Michel Derdevet, président du think tank Confrontations Europe détaille dans cette chronique 30 propositions de 30 auteur·ices issues du livre "30 idées pour 2030" pour aborder autrement les élections européennes prochaines. Sur euradio.
Dans le chapitre 25 du livre “30 idées pour 2030”, Laurence Borie-Bancel, présidente du directoire de CNR depuis 2021, partage sa vision sur un enjeu aujourd’hui essentiel : la gestion durable de la ressource en eau à l'ère du changement climatique.

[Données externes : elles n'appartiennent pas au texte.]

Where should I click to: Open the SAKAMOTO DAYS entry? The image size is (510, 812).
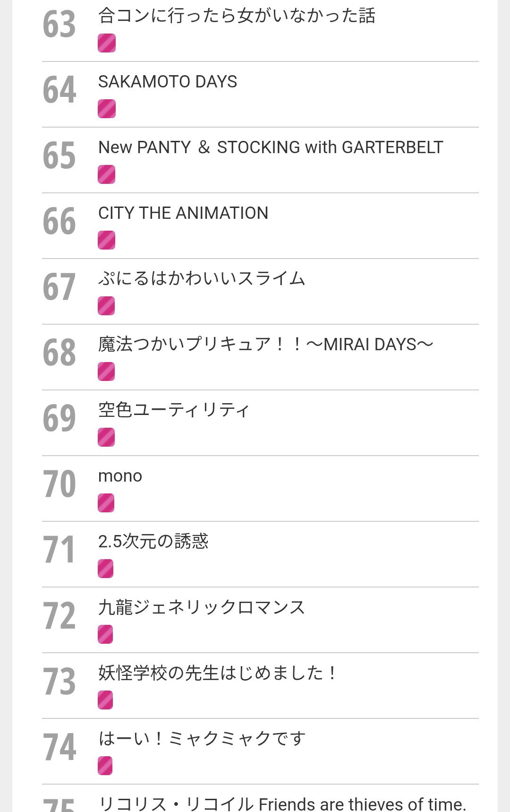click(168, 82)
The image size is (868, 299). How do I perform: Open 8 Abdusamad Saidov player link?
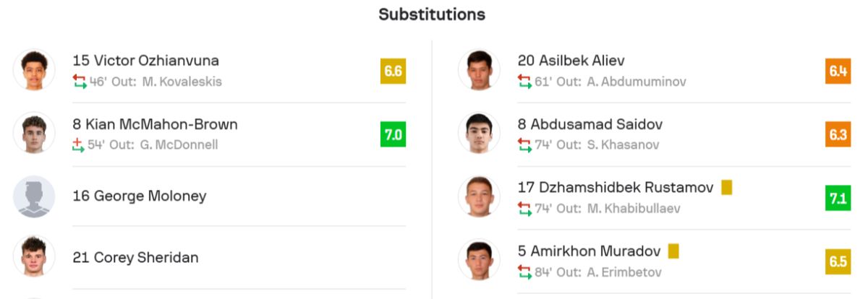(x=590, y=124)

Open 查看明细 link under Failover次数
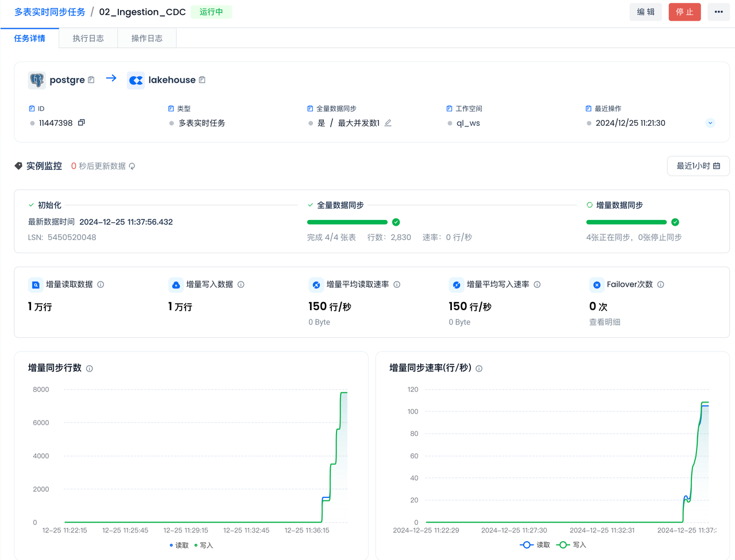point(605,322)
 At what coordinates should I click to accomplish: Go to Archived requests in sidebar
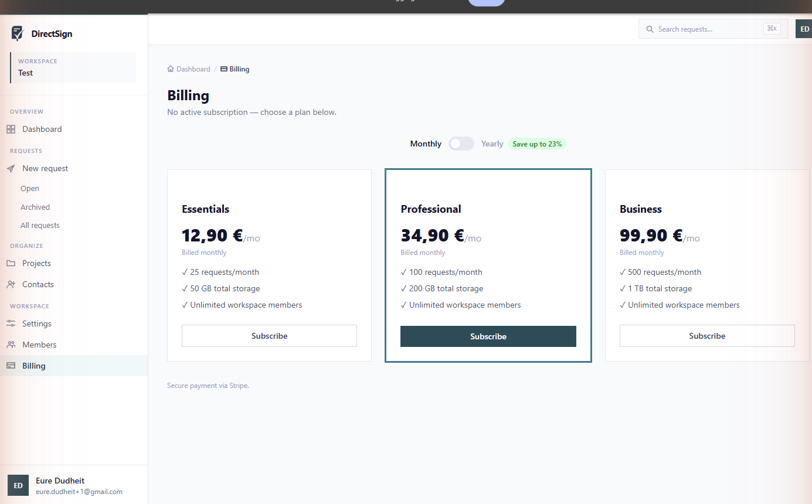tap(35, 207)
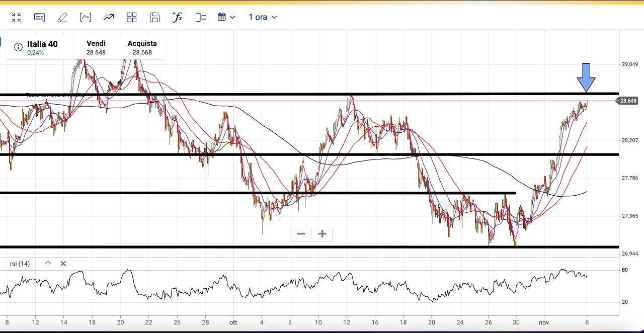Screen dimensions: 644x333
Task: Remove the RSI indicator panel
Action: pyautogui.click(x=63, y=264)

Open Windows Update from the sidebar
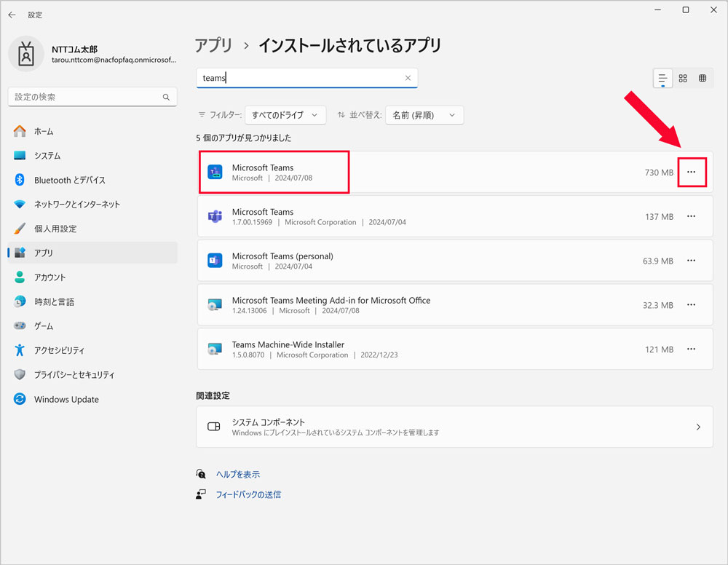pos(66,399)
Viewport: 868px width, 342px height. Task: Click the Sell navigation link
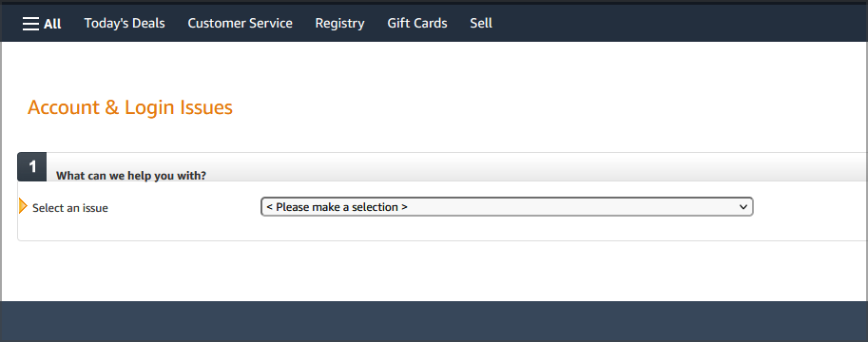481,23
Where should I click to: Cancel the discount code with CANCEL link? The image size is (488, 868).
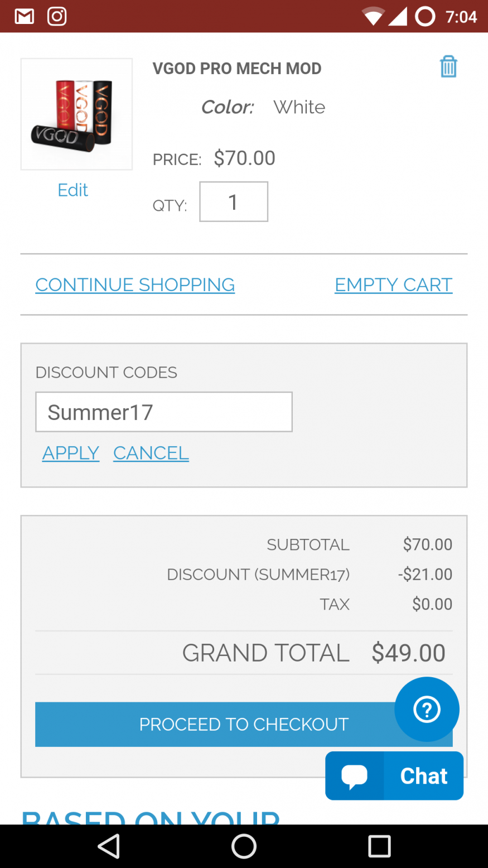151,453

Cela devrait couler de source et pourtant l’eau n’est pas toujours considérée de manière intégrée aux enjeux du réchauffement climatique.
Justement, en quoi la gestion de l’eau est-elle une composante essentielle de la lutte contre le changement climatique ?
Rappelons que la décennie 2011-2020, puis l'année 2023-2024 ont été les plus chaudes jamais enregistrées dans l’histoire.
L’eau, ressource commune, est au cœur du défi climatique avec des usages qui vont s’accroissant en parallèle d’une raréfaction des ressources et de leur disponibilité. De là l'urgence et la complexité de trouver des solutions à la “crise de l’eau”.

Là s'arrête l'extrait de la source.